Dans un livre interpellant, Javier Cercas mène l’enquête sur le plus grand imposteur de l’histoire espagnole. Son outil : la littérature.
Voici l’histoire d’un » homme ordinaire. Rien à lui reprocher, sauf d’avoir essayé de se faire passer pour un héros. » Président de l’Amicale de Mauthausen, Enric Marco a pendant des décennies été le porte-parole des survivants espagnols des camps nazis. Il s’était forgé un passé de résistant antifranquiste et de déporté pour devenir un symbole intouchable. Or, il n’avait jamais été interné dans un camp nazi ! La vérité a éclaté, en 2005, grâce à l’historien Benito Bermejo, mais Javier Cercas ne peut s’en contenter. Avec L’imposteur, l’écrivain veut creuser le mystère : pourquoi Marco a-t-il menti toute sa vie, et pourquoi l’Espagne a-t-elle admis une telle tromperie ? La Belgique a connu un cas similaire : Misha Defonseca et son best-seller mondial, adapté au cinéma, Survivre avec les loups. Une autobiographie inventée de toutes pièces : l’auteure n’était pas juive, n’avait pas erré à travers l’Europe et n’avait pas été protégée par les loups.

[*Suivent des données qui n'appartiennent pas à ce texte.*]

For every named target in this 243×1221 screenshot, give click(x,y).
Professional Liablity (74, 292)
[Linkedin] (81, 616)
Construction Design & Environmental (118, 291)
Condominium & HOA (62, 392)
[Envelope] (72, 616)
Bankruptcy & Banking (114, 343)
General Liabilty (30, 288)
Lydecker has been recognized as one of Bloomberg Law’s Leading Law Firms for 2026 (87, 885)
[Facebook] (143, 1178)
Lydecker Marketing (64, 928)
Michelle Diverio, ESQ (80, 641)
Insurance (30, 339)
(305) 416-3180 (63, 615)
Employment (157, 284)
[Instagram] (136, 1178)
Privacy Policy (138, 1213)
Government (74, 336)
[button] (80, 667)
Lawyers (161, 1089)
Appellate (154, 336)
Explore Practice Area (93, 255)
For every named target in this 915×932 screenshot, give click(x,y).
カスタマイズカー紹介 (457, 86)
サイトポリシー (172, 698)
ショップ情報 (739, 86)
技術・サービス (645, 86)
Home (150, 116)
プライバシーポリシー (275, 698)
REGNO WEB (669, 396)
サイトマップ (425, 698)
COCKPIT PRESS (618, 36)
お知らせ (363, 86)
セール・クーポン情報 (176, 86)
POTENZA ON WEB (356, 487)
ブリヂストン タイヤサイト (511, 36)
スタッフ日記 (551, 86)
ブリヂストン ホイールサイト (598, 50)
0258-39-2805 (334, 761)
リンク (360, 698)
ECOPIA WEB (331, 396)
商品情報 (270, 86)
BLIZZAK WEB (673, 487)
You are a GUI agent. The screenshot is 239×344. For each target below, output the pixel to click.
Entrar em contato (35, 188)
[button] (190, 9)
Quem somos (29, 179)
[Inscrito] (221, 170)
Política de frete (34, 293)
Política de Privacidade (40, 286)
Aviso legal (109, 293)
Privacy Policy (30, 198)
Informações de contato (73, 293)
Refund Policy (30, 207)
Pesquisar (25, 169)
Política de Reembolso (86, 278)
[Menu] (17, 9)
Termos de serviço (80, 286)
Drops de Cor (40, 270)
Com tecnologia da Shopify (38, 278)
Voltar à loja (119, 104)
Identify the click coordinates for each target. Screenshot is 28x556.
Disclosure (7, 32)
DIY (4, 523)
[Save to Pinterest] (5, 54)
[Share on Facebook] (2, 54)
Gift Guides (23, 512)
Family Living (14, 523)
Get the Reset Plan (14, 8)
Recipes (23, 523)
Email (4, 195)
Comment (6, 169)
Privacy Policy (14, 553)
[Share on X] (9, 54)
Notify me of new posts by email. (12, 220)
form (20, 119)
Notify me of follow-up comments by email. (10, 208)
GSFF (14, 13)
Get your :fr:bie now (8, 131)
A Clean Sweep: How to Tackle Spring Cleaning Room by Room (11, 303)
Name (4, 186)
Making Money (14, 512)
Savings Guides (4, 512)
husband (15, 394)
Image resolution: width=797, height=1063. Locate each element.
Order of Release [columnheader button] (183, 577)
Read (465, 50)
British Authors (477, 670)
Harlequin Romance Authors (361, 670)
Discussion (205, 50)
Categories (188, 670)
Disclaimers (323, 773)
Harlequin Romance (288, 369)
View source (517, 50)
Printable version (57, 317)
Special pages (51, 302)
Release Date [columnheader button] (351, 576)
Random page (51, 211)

Javier Cercas semble fasciné par ces mystificateurs » qui ont raconté ce que tout le monde voulait entendre « . Son livre va néanmoins plus loin en abordant des tabous. » Rock star de la mémoire historique « , Marco touche à la sacralisation de la Shoah et des victimes. On ne peut que croire une telle histoire, puisqu’il incarne le survivant. » Peu d’entre eux parlaient à l’époque, or voilà qu’il le fait de façon épique. La mémoire est un instrument, une partie subjective et individuelle de l’histoire. Son danger ? Envahir l’histoire collective et renoncer à la vérité. » Comment douter d’une telle parole ?
Le passé recomposé
Javier Cercas approche son sujet au plus près. Son livre ne tend pas au pardon, plutôt à la compréhension de cet homme (94 ans aujourd’hui), dont, dit-il, » la vie parcourt tout le XXe siècle. Il tend un miroir à l’Espagne. Alors que Primo Levi montre nos zones d’ombre, Marco livre une vision sentimentale et digeste de la guerre civile, le franquisme ou la déportation dans un camp nazi. On n’est pourtant pas un héros, parce qu’on survit, mais parce qu’on dit non lorsque les autres disent oui. Sa biographie coïncide avec celle du pays. »

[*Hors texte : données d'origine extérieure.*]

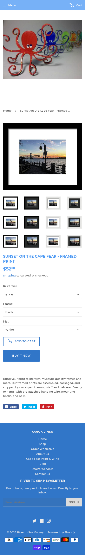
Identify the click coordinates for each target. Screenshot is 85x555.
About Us (42, 453)
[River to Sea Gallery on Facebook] (41, 521)
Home (7, 110)
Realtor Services (42, 468)
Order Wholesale (42, 448)
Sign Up (74, 502)
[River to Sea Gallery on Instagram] (49, 521)
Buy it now (21, 355)
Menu (12, 5)
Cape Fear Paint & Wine (42, 458)
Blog (42, 463)
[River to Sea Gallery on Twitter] (34, 521)
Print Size (10, 286)
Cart (79, 5)
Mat (6, 321)
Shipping (9, 275)
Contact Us (42, 473)
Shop (42, 443)
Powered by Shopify (61, 532)
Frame (8, 304)
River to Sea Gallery (30, 532)
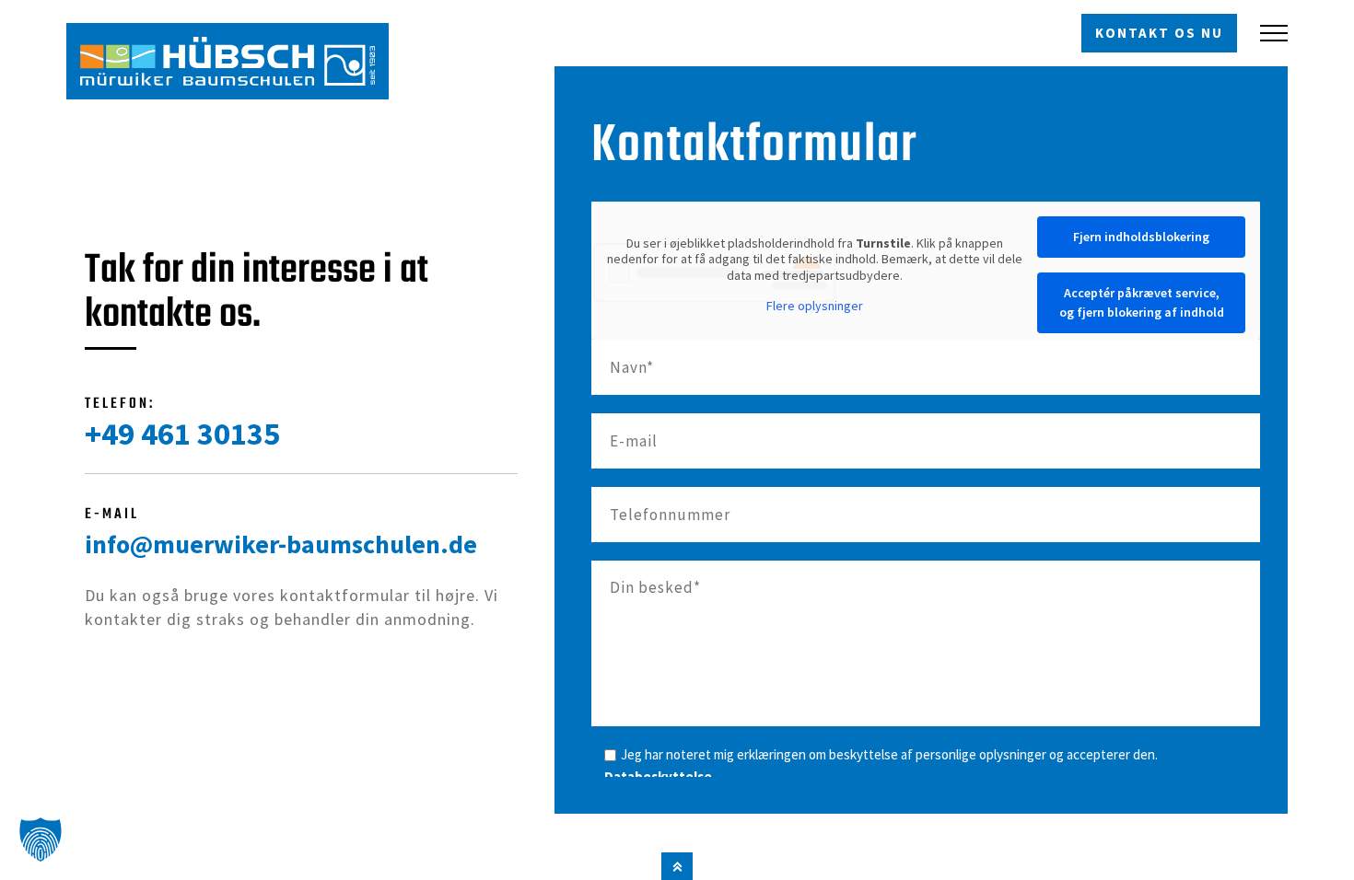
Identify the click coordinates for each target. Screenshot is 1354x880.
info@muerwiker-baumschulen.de (281, 544)
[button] (40, 839)
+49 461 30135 (182, 434)
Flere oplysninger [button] (814, 306)
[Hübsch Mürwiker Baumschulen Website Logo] (227, 61)
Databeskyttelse (658, 776)
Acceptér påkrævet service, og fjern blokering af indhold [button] (1141, 302)
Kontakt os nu (1159, 32)
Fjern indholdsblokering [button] (1141, 236)
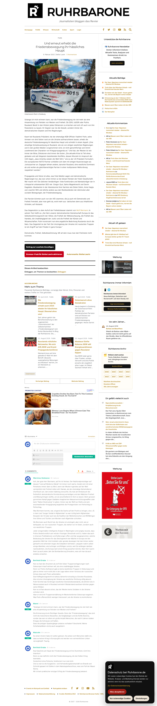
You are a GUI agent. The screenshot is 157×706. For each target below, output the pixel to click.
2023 (128, 372)
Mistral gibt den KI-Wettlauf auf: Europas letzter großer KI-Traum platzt (117, 236)
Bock (108, 128)
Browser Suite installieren (117, 309)
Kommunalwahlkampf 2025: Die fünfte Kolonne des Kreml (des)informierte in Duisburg (118, 176)
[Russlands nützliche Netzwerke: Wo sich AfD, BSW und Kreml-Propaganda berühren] (31, 341)
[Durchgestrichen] (43, 450)
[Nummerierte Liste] (46, 450)
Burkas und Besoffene (114, 329)
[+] (61, 450)
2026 (107, 372)
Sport (72, 30)
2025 (114, 372)
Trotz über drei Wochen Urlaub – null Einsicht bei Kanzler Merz (118, 88)
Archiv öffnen (117, 366)
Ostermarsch (30, 374)
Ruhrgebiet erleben (60, 688)
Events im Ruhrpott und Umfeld (37, 688)
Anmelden (91, 436)
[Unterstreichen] (40, 450)
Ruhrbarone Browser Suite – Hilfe (92, 694)
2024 (121, 372)
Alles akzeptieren (117, 692)
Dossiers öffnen (109, 384)
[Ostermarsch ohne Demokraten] (67, 300)
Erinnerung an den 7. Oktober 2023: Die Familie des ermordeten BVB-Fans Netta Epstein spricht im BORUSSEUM (118, 99)
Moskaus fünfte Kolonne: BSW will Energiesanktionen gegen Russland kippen (83, 347)
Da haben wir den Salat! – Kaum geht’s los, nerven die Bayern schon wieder (118, 93)
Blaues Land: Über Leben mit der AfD (118, 105)
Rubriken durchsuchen (112, 381)
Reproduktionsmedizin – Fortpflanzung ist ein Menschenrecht (114, 405)
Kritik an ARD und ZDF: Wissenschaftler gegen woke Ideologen (116, 446)
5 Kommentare (72, 54)
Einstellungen (141, 698)
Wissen (46, 30)
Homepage (28, 30)
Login (79, 30)
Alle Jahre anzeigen (111, 386)
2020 (121, 377)
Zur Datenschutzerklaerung (119, 685)
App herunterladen (117, 304)
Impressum (30, 694)
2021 (114, 377)
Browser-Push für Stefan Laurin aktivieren (44, 254)
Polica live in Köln (111, 108)
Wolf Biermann (82, 210)
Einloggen (62, 272)
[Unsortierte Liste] (49, 450)
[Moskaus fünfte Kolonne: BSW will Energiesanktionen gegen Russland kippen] (67, 341)
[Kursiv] (37, 450)
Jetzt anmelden (117, 63)
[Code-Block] (55, 450)
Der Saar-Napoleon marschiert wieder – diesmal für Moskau (118, 83)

Fils d’une femme démente, Marco naît dans un sanatorium en 1921. A l’instar de nombreux Espagnols, il accepte l’anarchisme, le franquisme et la guerre. Il en revient perdant et devient un mécanicien insignifiant pendant trente ans. Sentant le vent tourner, il perçoit que l’Espagne doit se réinventer. » Alors, ce caméléon change de nom, de métier et de femme. Il emprunte l’identité légendaire du président des anciens déportés de Mauthausen et du syndicat anarchiste. » Sa transformation est aussi radicale que l’Espagne basculant soudainement dans la démocratie. Un leurre, mais Marco triomphe parce qu’on aime la fiction et le mensonge. Trop de vérité tue. Notre rapport au passé est similaire aux autres pays : on préfère parler des résistants que des collabos. »
Ce livre interpellant pointe que » nous sommes tous des imposteurs, tant nous réinventons constamment notre passé. Personne n’est étranger à la faute de Marco « . Il nous interroge aussi quant au rôle de l’écrivain, raconteur d’histoires. » L’art explore ce que nous sommes vraiment, explique Cercas, y compris nos ambiguïtés ou nos contradictions. Aussi ce roman raconte-t-il le combat entre fiction, réalité, mensonge et vérité. Il ne contient pas de réponse, juste des questions. » A l’heure des derniers témoins de la Shoah, l’écrivain craint surtout » la dictature du présent véhiculée par les médias. Avoir conscience de l’histoire, tel est le rôle de l’école ou de la littérature, sinon on n’existe pas ! »
L’imposteur, par Javier Cercas, éd. Actes Sud, 405 p.